Mediaserver bug gives hackers the possibility to blackmail smartphone users.
After notifying users of the Stagefright vulnerability, security company Chechmarx informs smartphone users that a mediaserver bug causes 95% Android phones to become unresponsive. According to the company, smartphones could be hacked into by ill-intentioned persons due to software vulnerabilities.
Android has been labeled as one of the most cost-effective operating programs on the market, but it is definitely not the safest when it comes to offering users the security they need. Hackers can easily gain access to the content of Android-based smartphones because its services have not been well-constructed.
The new bug targets Android’s media service through a malformed Matroska (MKV) video, which can be downloaded on various apps and websites. Once the video has been accessed, users can no longer receive phone calls or notification on their smartphones. Moreover, the interface turns completely unresponsive to all the commands that the user is making.
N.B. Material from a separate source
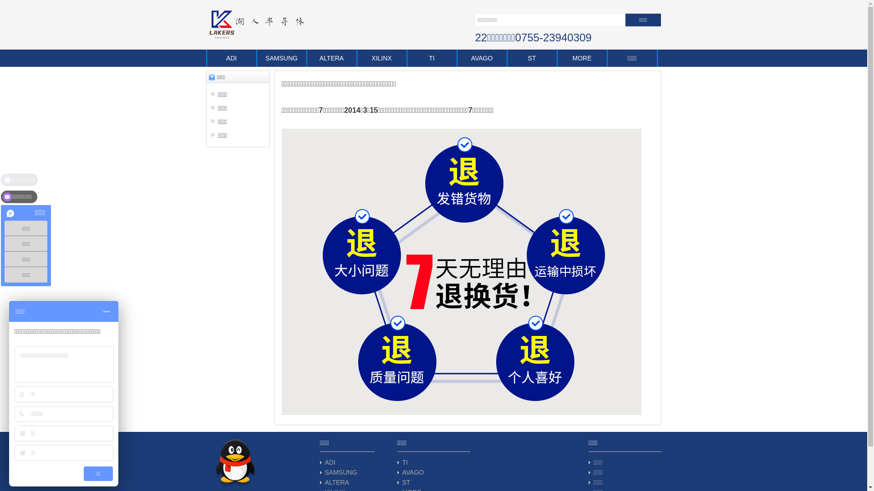 The image size is (874, 491). Describe the element at coordinates (532, 58) in the screenshot. I see `'ST'` at that location.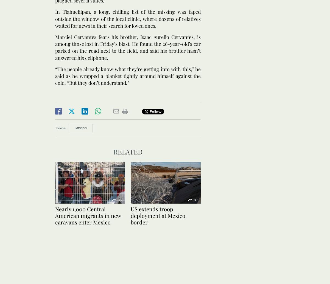 The image size is (330, 284). I want to click on 'Related', so click(128, 151).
Users might ask themselves what hackers do during all this time when the phone is nearly dead. According to Checkmarx, hackers take advantage of this unresponsive state of the smartphone to blackmail users to give them money in order to restore their phones to their original condition.
Checkmarks claim many phone users have been through this situation and the number of attacks could increase in the following period, unless Google takes measures to strengthen Android’s protection. Unfortunately, the search giant did not respond to the security company’s requests; spokespersons have only stated that the recently identified vulnerabilities do not represent the main priority of the company.
Android users have been disappointed by Google’s response to the new software threats. They feel they are not sufficiently protected against hackers’ threats, particularly since many system bugs have been identified in the recent period.
Last week, it was the Stagefright vulnerability to draw everyone’s attention. According to tech developers, the bug could have entered the phone through a simple MMS message. Smartphone users don’t even have to open the message; its simple delivery is enough to infect the phone and render it unresponsive, security experts have stated.
Unlike the mediaserver vulnerability, the Stagefright bug gives hackers free access to the content of the smartphone. By using this vulnerability, hackers can steal information from Android-based phones without users being aware of it.